Reproduce exactly, from the data that follows, the line with "The image size is (1160, 889).", the line with "Click the profile", and every line that lies between them.

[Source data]
========
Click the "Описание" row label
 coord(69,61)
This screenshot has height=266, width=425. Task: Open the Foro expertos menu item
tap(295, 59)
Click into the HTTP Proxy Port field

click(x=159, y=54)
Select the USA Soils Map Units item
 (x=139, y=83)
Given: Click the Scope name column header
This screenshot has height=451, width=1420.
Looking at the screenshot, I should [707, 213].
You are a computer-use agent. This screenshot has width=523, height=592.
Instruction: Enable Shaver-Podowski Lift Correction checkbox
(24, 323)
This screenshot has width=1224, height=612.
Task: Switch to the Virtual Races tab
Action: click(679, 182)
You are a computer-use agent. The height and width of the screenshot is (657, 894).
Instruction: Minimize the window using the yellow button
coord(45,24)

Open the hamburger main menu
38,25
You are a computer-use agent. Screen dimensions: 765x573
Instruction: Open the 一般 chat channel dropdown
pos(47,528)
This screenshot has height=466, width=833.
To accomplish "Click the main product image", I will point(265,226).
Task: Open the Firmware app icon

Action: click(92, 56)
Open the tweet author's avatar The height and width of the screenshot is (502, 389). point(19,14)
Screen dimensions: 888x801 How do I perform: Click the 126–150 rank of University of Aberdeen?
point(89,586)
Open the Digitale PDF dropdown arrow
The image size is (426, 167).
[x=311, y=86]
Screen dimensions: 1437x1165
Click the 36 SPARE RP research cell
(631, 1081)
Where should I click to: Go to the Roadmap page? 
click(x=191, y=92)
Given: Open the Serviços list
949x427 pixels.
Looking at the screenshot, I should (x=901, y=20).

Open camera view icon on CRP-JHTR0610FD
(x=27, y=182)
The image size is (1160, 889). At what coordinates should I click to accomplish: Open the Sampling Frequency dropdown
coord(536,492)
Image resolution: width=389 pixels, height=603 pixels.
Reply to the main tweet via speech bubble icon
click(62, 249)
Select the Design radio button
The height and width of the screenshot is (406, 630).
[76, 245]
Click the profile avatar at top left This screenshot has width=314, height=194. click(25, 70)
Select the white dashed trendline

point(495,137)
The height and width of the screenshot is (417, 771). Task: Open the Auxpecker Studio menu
========
_SOLUTION TO THIS EXERCISE:_
The image size is (1160, 889). At what coordinates should I click to accomplish: Open the Sampling Frequency dropdown
coord(536,492)
Image resolution: width=389 pixels, height=603 pixels.
Reply to the main tweet via speech bubble icon
click(62, 249)
Select the Design radio button
The height and width of the screenshot is (406, 630).
[76, 245]
Click the profile avatar at top left This screenshot has width=314, height=194. click(25, 70)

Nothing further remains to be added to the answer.